As with all the Funds, choosing organisations to grant to will involve asking questions about scale, crowdedness, and tractability (how big is the problem, how many people are already working on the problem, and how hard is the problem to solve). For more on this see [1],[2].

Climate change is clearly an important future risk, but it's a very hard problem to solve (requiring massive international cooperation), and there are already lots of people working in this space (while I wouldn't necessarily agree that all future risks of climate change are 'very well understood' because of nonlinearities in modelling complex systems, part of the reason it's well-documented is because there has been considerable research effort expended over the last 20-30 years). By contrast, there are many future risks that have less attention, but may have similarly severe consequences for future generations. It's important we aren't blindsided by one of these risks just because we have a better understanding of one particular area.

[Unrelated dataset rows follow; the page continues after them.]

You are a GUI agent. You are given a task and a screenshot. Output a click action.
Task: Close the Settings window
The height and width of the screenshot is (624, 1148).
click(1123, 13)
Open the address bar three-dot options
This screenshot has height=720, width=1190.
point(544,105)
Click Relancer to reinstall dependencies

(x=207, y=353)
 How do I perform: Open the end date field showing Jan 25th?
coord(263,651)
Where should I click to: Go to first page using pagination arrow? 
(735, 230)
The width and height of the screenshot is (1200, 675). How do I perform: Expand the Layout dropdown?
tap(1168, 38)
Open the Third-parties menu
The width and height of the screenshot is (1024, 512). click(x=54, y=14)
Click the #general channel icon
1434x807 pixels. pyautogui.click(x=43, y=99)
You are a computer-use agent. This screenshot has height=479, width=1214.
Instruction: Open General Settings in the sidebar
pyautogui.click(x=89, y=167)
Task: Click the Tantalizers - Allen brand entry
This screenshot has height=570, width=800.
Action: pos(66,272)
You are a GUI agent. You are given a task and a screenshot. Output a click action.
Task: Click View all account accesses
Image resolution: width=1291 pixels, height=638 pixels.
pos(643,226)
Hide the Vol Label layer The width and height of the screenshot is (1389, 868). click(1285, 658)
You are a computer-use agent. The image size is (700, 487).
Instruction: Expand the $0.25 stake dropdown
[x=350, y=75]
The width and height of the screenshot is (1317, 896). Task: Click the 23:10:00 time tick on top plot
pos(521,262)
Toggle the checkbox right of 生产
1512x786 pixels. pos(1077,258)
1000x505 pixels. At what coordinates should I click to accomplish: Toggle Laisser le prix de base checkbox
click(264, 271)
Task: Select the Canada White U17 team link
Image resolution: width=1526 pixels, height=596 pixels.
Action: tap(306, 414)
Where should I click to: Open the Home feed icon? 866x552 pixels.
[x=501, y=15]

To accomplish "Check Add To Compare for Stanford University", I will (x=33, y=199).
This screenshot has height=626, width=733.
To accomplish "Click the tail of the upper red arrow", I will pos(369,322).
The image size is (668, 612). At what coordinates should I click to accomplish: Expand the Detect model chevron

To be clear, none of the above precludes that the Fund could donate to orgs working on climate change research/mitigation/prevention, just that there might be reasons to look at other risks as well, even if they're less well understood.

For more on research into effective giving opportunities in climate change, see https://www.givingwhatwecan.org/cause/climate-change/

[1] https://www.youtube.com/watch?v=67oL0ANDh5Y [2] https://80000hours.org/2014/01/which-cause-is-most-effective...

1 comments

How would you tell when you are mitigating these far-future risks, instead of taking irrelevant actions or making them worse?

What makes you think that AI risk is a tractable problem, or even a well-defined one?